● **SOURCE MATERIAL**
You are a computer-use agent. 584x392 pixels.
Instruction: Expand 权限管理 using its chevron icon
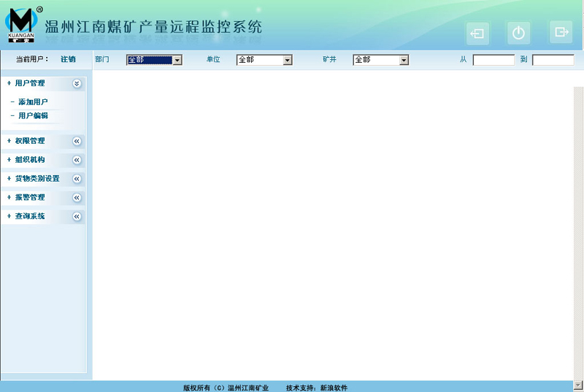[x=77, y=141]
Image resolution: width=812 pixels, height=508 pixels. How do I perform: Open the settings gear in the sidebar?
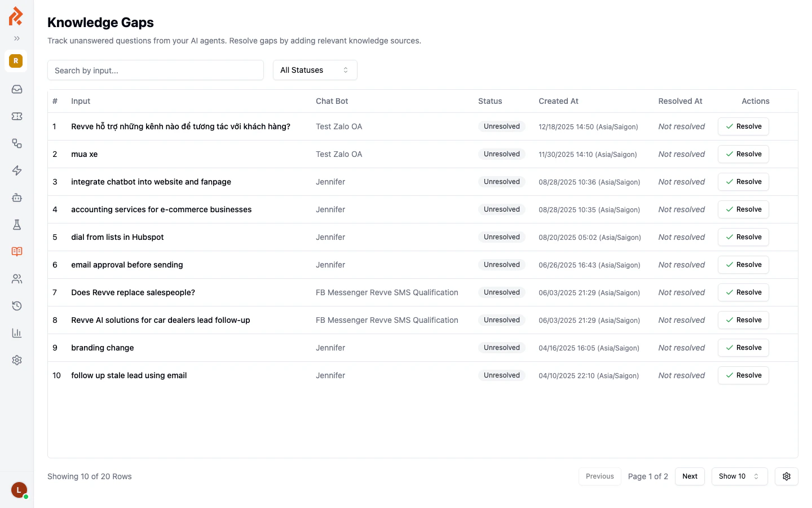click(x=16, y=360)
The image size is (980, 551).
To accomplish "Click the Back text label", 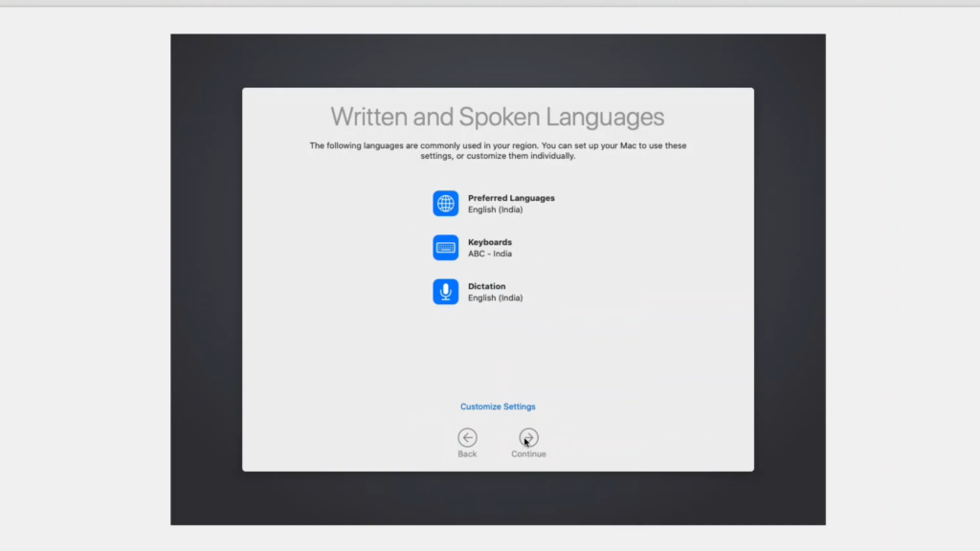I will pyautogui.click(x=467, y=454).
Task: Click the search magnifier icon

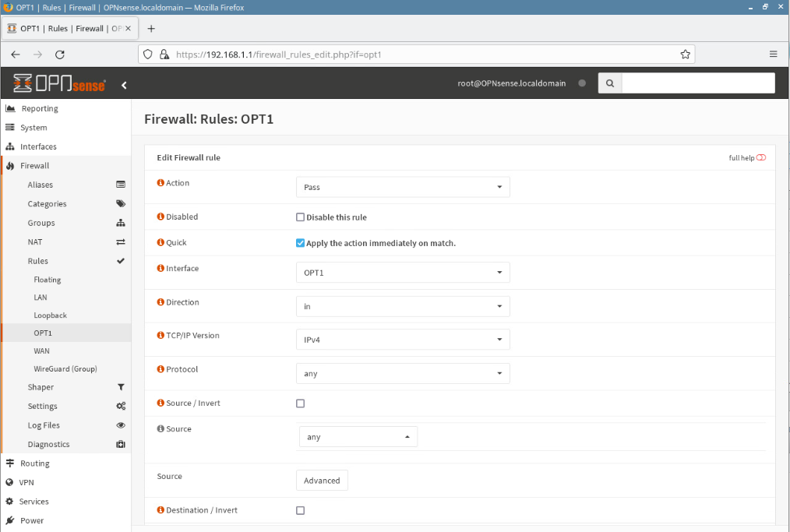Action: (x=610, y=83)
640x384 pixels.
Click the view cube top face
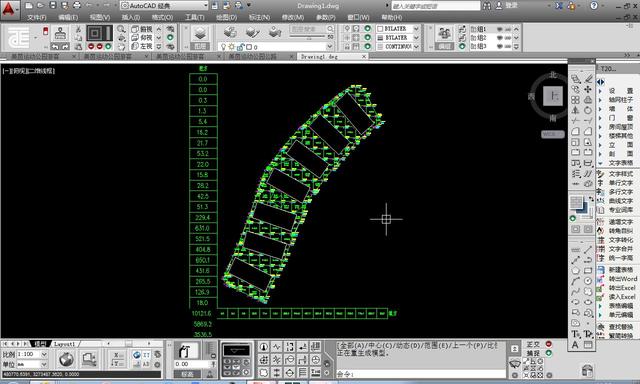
* * *
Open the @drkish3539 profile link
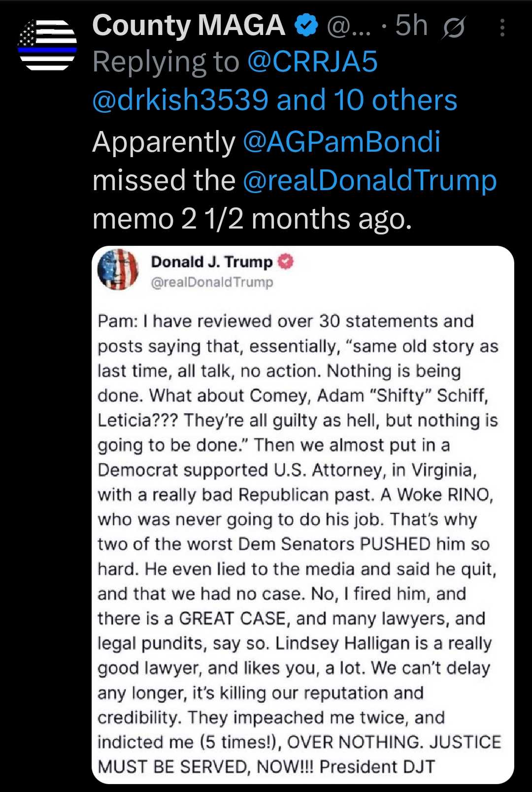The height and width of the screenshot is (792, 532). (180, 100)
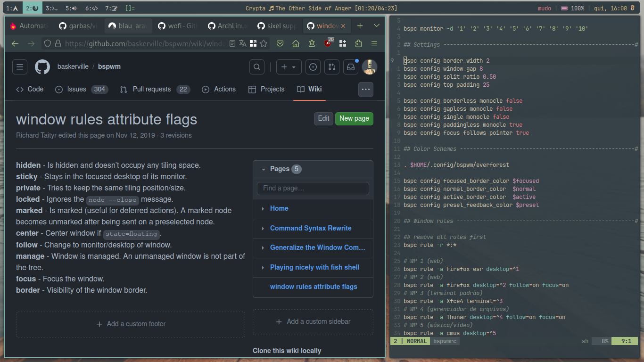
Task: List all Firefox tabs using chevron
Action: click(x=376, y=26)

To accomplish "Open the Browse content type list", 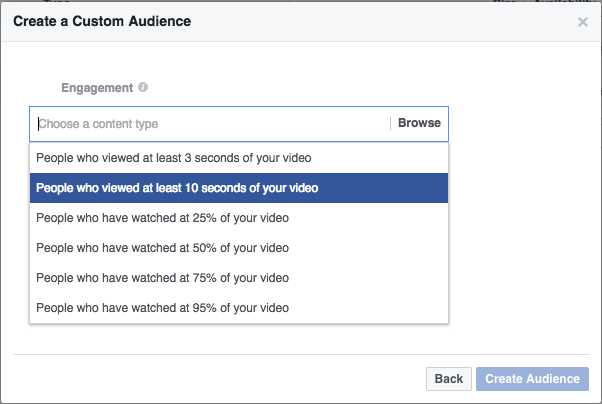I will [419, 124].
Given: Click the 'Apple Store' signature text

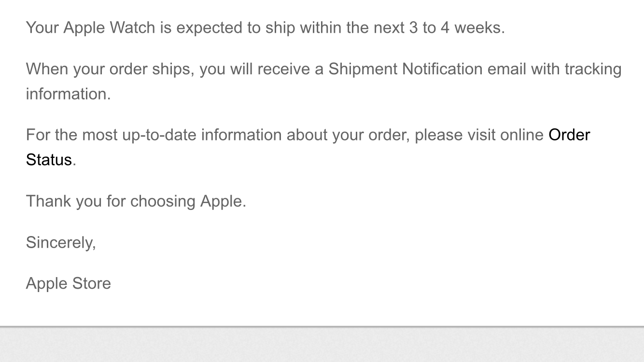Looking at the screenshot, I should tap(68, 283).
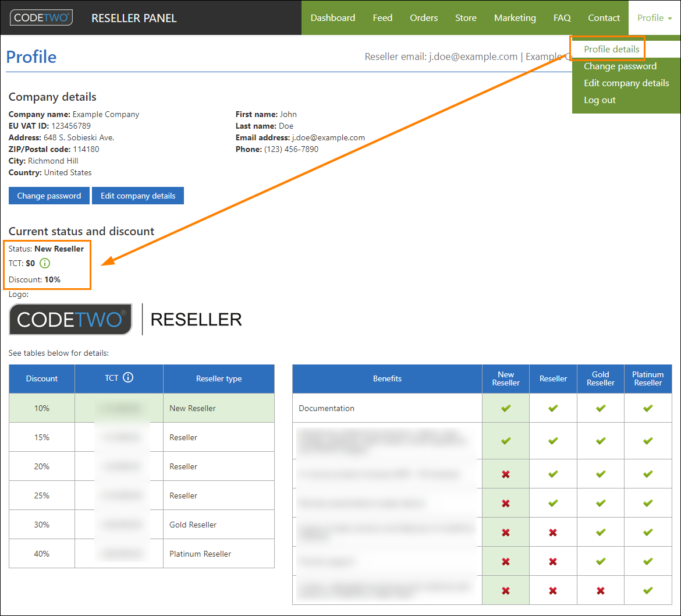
==
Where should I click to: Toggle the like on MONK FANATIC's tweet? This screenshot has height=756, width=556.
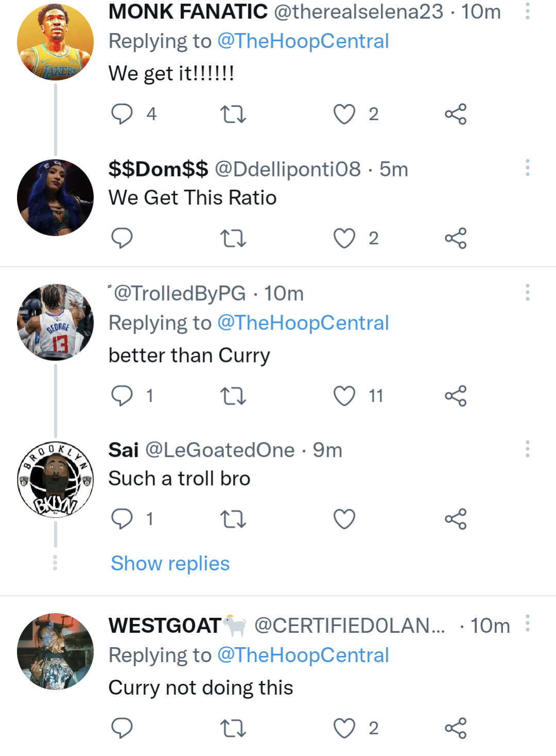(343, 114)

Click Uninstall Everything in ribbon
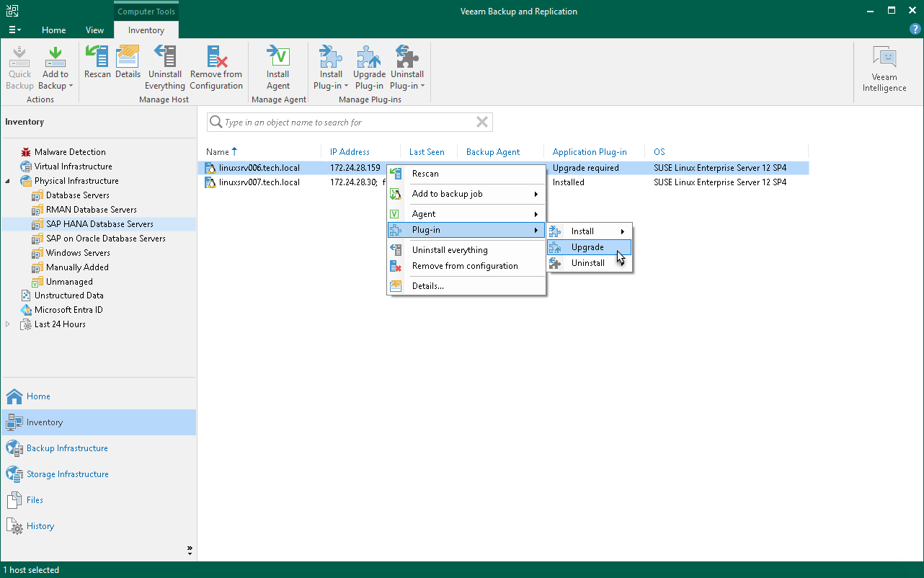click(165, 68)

● **YOUR INSTRUCTIONS**
Since the pictures are not part of the copy, please transcribe only the lines above from the one with "You are a computer-use agent. 584x392 pixels." through the one with "The image size is (980, 551).", exactly and with both ends.

● **FINISHED TASK**
You are a computer-use agent. 584x392 pixels.
Instruction: Expand 权限管理 using its chevron icon
[x=77, y=141]
Image resolution: width=812 pixels, height=508 pixels. How do I perform: Open the settings gear in the sidebar?
click(x=16, y=360)
The image size is (980, 551).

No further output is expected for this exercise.